_What is being asked_
Where the string "computer" occurs in the material below, report the whole line.
+ + + + + + +
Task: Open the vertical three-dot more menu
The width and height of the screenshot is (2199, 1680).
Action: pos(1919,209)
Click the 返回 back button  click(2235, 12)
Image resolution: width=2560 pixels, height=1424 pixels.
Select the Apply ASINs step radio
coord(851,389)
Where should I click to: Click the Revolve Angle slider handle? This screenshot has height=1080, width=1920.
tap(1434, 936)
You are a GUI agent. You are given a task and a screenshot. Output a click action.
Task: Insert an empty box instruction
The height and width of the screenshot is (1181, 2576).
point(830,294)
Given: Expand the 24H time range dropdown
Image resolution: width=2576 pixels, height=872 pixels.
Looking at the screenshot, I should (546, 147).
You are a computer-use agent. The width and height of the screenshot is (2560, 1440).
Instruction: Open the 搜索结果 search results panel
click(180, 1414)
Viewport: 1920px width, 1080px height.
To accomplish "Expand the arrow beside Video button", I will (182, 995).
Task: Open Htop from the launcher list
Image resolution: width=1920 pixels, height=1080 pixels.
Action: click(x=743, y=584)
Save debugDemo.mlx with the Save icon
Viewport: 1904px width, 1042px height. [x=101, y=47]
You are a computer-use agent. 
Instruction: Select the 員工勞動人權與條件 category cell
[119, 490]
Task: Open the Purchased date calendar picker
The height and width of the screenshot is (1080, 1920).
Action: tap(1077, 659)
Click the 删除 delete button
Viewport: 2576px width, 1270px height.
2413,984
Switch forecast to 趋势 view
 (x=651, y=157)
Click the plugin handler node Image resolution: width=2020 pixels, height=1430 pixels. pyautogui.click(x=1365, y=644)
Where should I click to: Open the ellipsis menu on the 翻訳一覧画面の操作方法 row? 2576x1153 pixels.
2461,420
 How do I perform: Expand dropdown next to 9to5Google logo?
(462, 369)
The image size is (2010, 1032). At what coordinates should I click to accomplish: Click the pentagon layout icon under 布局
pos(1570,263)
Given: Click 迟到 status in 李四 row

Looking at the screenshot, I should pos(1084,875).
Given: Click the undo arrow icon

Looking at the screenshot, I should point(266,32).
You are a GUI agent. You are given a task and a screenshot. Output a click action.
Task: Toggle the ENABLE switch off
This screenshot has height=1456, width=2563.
+ + + + + + +
_Result of this exercise_
You are a computer-use agent. The width and height of the screenshot is (2560, 1440).
You are a computer-use agent. 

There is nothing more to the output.